Verrassende film over het Engelse kostschoolleven

Een film over het leven op een Engelse kostschool lijkt een nogal voorspelbare zaak met aandacht voor de onderlinge machtsverhoudingen tussen oudere en jongere leerlingen, de verhouding tot de leraren en de rangen en standen die al gauw in zo’n microkosmos ontstaan. Al deze elementen komen ook in If... aan bod maar daarnaast biedt deze kostschoolfilm veel verrassingen en is ook de compositie onalledaags.

Dat geldt niet zozeer voor de acht hoofdstukken waarin het verhaal is opgedeeld, beginnende met de terugkeer van de leerlingen van vakantie tot de gewelddadige ontknoping aan het eind, als wel voor de prachtige beelden van de oude behuizing, de geweldige muziek (ijle jongensstemmen tegen de achtergrond van een zware drum) en de fragmentarische opzet van het geheel, waarin niet alles voor de kijker wordt uitgelegd, hetgeen de kijkervaring alleen maar intenser maakt.

Het motto komt van Spreuken 4:7, waarin gesteld wordt dat wijsheid het belangrijkste is, maar dat daarbij ook begrip nodig is. Je zou kunnen zeggen dat het de schoolleiding daaraan ontbreekt met noodlottige gevolgen, die volgen op de alledaagse sadistische incidenten zoals het omgekeerd ophangen van een jonge leerling met zijn hoofd in de toiletpot.

If... gaat namelijk over de langzame ontsporing van Mick Travis, een ouderejaars die gekoeioneerd wordt door de vier Whips die luid commanderend en paraderend met hun zweepjes de dagelijkse orde bewaken. Travis wordt meteen al aangesproken op zijn lange haren en op alle mogelijke manieren het leven lastig gemaakt, maar weigert toe te geven, ook als hij lang onder een koude douche wordt gezet. Helemaal duidelijk is dat op het eind als hij stokslagen krijgt toegediend door Rowntree, de Whip die een persoonlijke vete met hem lijkt uit te vechten en korte metten met hem wil maken. Terwijl de twee andere handlangers van Travis er met vier stokslagen vanaf komen, moet hij blijven staan tot Rowntree zelf fysiek uitgeput is. Daarop geeft Travis zijn beul doodleuk nog een hand, maar de kijker voelt dat hij het daarbij niet laat zitten.

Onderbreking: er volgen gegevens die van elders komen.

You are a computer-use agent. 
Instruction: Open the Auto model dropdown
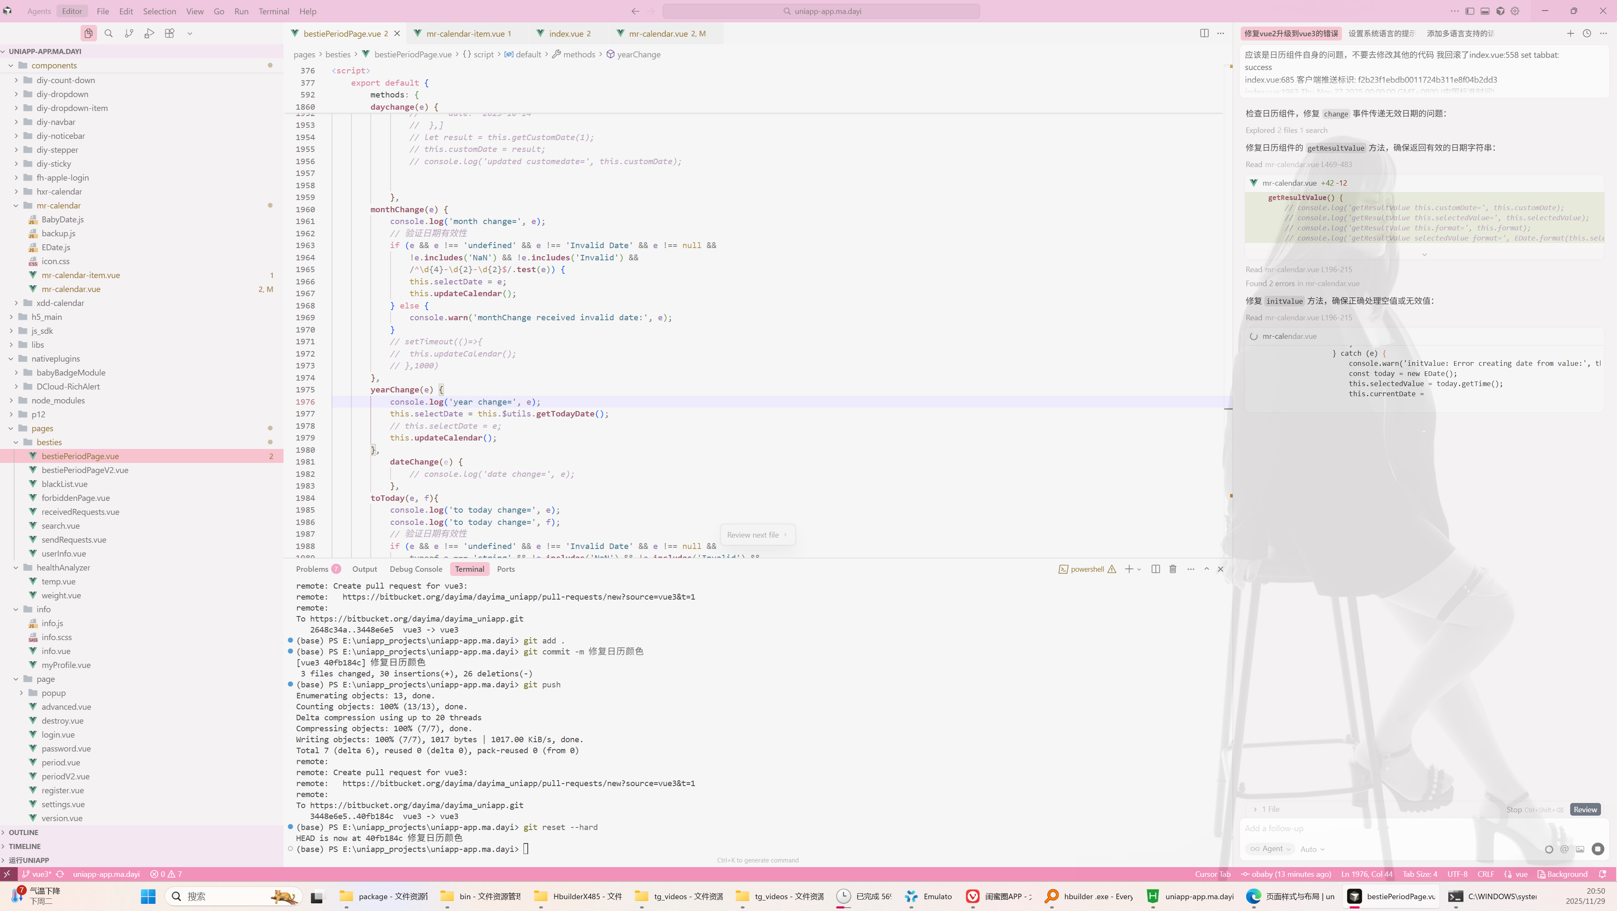click(1313, 849)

De broeierige sfeer in de film wordt verstrekt door de erotische toenadering van Travis tot een serveerster. Na joyriding op een motor met een kameraad achterop komen ze bij een café, waar ze bij de serveerster een kop koffie bestellen. Eerst krijgt Travis nog een klap van haar als hij haar probeert te zoenen, maar later speelt hij met haar op de vloer een erotisch tijgerspel, dat een band schept tussen de twee.

Niet alles is duidelijk, zoals de komst van een nieuwe leraar lijkt het die verder niet meer in beeld komt of de rondgang van de naakte vrouw van de slappe huismeester door de slaapzaal van de jongens, die inmiddels in soldatenkledij een oorlogje voeren, een spel dat nogal realistische trekken aanneemt.

Nauw verbonden zijn de politiek, het leger en de godsdienst, zoals op het eind getoond wordt in een samenkomst ter gelegenheid van het zoveel jarig bestaan van de school. De nadruk op traditie, verwoord door de generaal in aanwezigheid van een politiek leider en de bisschop, wordt door de woede van Travis en zijn handlangers op nietsontziende wijze in de kiem gesmoord.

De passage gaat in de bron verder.